FA-201b · Module 1

Alternatives to Discounting

3 min read

Every discount request is really a value perception gap. The buyer is saying "I don't believe the price matches the value." The lazy response is to lower the price. The disciplined response is to close the value gap without sacrificing margin. There are always alternatives to discounting — and most of them cost less than the margin you would have given away.

  1. Payment Term Flexibility Offer extended payment terms instead of price reductions. Net-60 or net-90 instead of net-30 costs you the time value of money (typically 2-4% annualized) but preserves the full contract value and gross margin.
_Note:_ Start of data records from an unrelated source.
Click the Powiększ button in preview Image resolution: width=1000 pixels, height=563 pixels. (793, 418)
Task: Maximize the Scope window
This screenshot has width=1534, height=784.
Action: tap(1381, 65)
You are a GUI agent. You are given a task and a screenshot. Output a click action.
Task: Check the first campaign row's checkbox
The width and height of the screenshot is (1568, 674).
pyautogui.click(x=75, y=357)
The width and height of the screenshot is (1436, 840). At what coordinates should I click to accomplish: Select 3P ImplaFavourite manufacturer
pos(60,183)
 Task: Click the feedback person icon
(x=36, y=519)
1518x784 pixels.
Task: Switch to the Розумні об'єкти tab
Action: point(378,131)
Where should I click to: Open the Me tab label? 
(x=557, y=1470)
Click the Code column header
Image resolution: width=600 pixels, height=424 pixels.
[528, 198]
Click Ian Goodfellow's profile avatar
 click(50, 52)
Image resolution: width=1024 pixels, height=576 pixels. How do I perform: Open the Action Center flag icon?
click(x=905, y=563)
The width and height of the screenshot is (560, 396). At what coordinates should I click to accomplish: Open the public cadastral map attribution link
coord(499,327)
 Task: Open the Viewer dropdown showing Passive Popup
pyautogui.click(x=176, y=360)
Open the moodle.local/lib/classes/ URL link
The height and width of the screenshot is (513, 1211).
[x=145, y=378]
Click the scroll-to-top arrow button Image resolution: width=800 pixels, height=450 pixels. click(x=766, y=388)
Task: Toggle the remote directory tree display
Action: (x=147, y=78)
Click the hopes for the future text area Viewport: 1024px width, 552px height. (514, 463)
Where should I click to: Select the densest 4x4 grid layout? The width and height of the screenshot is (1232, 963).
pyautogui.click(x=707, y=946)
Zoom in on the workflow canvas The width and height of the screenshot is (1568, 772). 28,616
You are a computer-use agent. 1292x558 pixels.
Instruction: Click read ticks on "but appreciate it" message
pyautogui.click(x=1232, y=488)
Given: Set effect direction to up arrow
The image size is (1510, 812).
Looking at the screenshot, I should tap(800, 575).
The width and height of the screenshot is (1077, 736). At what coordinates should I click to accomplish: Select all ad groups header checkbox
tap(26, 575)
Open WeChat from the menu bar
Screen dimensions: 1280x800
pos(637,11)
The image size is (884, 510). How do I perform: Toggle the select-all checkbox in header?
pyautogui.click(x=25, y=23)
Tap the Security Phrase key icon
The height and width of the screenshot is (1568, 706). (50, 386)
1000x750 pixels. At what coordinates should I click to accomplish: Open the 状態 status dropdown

A buyer with budget constraints often prefers payment flexibility over price reduction — it solves their cash flow problem without creating yours.
  2. Value-Add Bundling Include additional services with marginal cost to you but high perceived value to the buyer: extended onboarding, premium support for the first quarter, additional training seats, access to a beta feature. Your cost is $2,000 in service delivery. Their perceived value is $15,000. That is a 7.5x return on your "discount" investment.
  3. Contract Structure Offer a multi-year commitment at a modest step-down instead of a single-year discount. A 3-year deal at 8% annual step-down locks in predictable revenue and reduces churn risk. Compare: a 20% discount on a 1-year deal generates $80K. An 8% step-down on a 3-year deal generates $256K. The customer pays less per year. You collect three times the total.